Against that backdrop, Access Bank positioned itself not only as a source of capital but as an enabler of trade. Executives outlined an approach that combines financing with advisory services, cross-border networks, partnerships and digital tools designed to lower barriers to regional expansion.
Intra-African trade featured prominently in discussions. Despite a population of more than 1.4 billion, Africa still trades relatively little with itself, relying heavily on exports of raw materials and imports of finished goods. While this imbalance is well known, the conference focused less on diagnosis and more on solutions.
Speakers highlighted the need for aligned policies, improved transport and logistics infrastructure, harmonised standards and financial institutions prepared to underwrite cross-border risk. The African Continental Free Trade Area was repeatedly cited as a framework with transformative potential, but one that requires active implementation by governments, banks and the private sector.
Access Bank’s presence across West, East, Central and Southern Africa gives it the reach to connect producers, buyers and markets in a practical way. Kumapayi described the strategy as moving “from presence to purpose”, using the bank’s network to shorten the distance between African suppliers and consumers and to support regional supply chains.
The conference also addressed Africa’s position in global value chains. Speakers rejected the idea that progress requires isolation or protectionism. Instead, they argued for a model based on leverage, where African firms move beyond raw material exports into manufacturing, processing, logistics and services.

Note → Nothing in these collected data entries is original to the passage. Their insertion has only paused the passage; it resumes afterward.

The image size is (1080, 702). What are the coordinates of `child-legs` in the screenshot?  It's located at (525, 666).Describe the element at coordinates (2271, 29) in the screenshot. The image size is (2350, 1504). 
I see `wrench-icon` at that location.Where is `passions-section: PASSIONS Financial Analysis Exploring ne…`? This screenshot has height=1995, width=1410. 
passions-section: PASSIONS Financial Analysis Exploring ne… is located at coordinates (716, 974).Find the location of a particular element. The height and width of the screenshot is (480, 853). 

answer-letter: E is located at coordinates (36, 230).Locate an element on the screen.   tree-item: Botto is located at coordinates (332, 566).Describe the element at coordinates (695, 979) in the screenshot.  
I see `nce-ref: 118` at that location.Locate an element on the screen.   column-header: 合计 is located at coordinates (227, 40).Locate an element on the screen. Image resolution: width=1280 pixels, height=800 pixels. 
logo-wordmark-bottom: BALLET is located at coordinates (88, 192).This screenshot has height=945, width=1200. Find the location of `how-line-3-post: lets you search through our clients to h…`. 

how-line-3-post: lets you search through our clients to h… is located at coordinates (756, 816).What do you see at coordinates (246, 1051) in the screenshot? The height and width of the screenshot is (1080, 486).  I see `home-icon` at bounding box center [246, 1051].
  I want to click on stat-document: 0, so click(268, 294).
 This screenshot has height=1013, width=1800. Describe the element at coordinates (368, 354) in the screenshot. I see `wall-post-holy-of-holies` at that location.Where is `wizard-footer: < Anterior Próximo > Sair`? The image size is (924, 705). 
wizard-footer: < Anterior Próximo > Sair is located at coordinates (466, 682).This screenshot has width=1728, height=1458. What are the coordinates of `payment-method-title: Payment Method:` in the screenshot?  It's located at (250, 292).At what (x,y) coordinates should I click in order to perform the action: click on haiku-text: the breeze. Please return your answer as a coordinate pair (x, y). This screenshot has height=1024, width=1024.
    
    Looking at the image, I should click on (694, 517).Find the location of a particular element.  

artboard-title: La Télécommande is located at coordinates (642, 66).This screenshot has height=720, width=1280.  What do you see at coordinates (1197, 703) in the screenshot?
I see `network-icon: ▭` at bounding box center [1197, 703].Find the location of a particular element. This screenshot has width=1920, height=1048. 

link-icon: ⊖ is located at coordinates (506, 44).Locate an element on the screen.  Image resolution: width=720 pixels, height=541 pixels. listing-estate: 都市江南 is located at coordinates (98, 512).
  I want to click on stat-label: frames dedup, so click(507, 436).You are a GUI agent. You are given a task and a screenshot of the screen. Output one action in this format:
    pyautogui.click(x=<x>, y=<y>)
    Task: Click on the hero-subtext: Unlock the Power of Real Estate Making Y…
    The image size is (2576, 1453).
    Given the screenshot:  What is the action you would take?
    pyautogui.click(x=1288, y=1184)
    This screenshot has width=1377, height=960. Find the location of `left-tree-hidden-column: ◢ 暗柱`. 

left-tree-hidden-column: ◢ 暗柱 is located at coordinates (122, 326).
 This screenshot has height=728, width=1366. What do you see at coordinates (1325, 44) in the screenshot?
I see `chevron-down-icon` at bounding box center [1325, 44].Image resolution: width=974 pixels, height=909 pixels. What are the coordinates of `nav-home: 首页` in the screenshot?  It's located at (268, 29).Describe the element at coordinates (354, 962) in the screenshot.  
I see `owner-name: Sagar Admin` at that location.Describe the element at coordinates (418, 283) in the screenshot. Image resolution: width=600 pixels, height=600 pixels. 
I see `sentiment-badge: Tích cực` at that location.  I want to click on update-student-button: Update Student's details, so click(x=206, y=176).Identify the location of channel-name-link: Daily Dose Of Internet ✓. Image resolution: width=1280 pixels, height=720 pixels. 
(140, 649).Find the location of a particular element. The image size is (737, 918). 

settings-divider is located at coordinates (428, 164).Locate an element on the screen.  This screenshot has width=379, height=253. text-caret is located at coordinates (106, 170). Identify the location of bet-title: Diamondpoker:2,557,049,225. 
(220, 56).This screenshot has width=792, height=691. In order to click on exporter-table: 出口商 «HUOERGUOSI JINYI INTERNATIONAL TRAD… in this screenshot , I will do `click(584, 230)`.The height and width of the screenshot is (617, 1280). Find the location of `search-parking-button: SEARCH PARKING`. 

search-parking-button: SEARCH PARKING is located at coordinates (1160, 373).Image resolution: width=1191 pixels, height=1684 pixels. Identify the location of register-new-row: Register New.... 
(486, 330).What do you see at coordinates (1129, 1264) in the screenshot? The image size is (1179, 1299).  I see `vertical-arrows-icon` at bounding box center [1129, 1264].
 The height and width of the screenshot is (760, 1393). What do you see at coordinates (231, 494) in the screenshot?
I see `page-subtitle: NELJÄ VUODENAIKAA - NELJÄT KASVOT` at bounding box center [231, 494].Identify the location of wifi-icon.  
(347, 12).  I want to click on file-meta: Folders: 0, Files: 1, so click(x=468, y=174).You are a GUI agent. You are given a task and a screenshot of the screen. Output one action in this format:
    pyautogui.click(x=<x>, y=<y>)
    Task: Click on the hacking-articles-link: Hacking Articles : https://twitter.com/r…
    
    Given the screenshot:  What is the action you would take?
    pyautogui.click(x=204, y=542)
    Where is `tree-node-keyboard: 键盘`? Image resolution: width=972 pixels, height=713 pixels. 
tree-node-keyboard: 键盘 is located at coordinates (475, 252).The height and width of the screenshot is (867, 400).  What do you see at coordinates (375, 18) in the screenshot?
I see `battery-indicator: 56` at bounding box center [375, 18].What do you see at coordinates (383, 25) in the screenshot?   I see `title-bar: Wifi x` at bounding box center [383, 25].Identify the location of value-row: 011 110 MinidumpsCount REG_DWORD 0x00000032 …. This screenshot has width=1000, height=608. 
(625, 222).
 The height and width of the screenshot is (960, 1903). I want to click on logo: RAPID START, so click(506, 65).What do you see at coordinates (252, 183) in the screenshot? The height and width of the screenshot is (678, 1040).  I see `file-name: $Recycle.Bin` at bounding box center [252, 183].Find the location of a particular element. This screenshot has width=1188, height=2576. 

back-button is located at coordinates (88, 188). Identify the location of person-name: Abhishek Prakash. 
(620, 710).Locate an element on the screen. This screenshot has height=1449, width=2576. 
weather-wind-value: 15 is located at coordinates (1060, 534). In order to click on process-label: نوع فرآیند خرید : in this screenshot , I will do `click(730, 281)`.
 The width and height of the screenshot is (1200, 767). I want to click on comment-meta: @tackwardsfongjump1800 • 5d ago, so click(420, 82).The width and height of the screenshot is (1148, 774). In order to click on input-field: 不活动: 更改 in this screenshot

Ogbonna stressed that long-term competitiveness depends on building companies and institutions that can negotiate, partner and compete globally from a position of strength. That, he said, requires patient capital, credible institutions and policy consistency.
Running through many sessions was the argument that trade is as much a leadership issue as an economic one. Participants spoke about the need for governments to invest beyond electoral cycles, for institutions to prioritise durability over short-term gains and for stakeholders to collaborate across borders and sectors.
The conference did not claim to provide all the answers. But it did shift the mindset in the room from possibility to responsibility. Responsibility to stop waiting for perfect conditions and to build African trade through practical, coordinated effort.
That momentum is set to continue with the second Access Bank Africa Trade Conference, scheduled for 11 March 2026 at the Cape Town International Convention Centre in South Africa. The event will bring together policymakers, financiers, investors and business leaders to advance AfCFTA implementation, strengthen trade finance and payment systems and unlock capital flows.
Under the theme “Turning Vision into Velocity: Building Africa’s Trade Ecosystem for Real-World Impact,” the programme will include ministerial panels, high-level plenaries, workshops, innovation showcases and investor sessions. Organisers say the focus will remain on tangible outcomes, including improved market access for SMEs and larger corporates, stronger policy alignment and more efficient trade infrastructure.
If sustained, proponents argue, this approach could ensure Africa’s trade future is not merely discussed but built, transaction by transaction, corridor by corridor, and business by business.